Exercise aim —
All lines of the material that contain "accomplish" must be copied out.

Extracted data —
[Start of section]
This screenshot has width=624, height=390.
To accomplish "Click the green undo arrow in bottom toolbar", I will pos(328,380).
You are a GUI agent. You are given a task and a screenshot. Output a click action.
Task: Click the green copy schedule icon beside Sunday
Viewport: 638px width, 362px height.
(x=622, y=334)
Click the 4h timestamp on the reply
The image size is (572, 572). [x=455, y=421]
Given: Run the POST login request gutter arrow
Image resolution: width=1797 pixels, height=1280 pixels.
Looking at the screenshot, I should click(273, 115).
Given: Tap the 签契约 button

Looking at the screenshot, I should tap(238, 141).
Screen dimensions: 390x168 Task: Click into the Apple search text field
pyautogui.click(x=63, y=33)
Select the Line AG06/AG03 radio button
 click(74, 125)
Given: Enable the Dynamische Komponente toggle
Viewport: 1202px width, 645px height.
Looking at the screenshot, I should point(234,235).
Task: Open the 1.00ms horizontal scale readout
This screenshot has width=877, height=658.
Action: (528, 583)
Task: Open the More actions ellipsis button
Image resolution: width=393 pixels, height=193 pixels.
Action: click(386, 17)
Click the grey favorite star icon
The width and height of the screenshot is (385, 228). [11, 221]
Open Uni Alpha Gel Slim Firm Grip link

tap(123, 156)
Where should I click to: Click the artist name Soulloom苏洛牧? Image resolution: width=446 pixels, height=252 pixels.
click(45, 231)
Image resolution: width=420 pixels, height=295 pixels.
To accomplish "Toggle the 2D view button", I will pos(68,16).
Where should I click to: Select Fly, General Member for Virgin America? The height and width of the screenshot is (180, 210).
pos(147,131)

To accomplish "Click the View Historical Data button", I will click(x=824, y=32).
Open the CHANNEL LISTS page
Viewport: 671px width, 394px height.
[End of section]
Result of this exercise —
To accomplish "Click the green undo arrow in bottom toolbar", I will pos(328,380).
To accomplish "Toggle the 2D view button", I will pos(68,16).
To accomplish "Click the View Historical Data button", I will click(x=824, y=32).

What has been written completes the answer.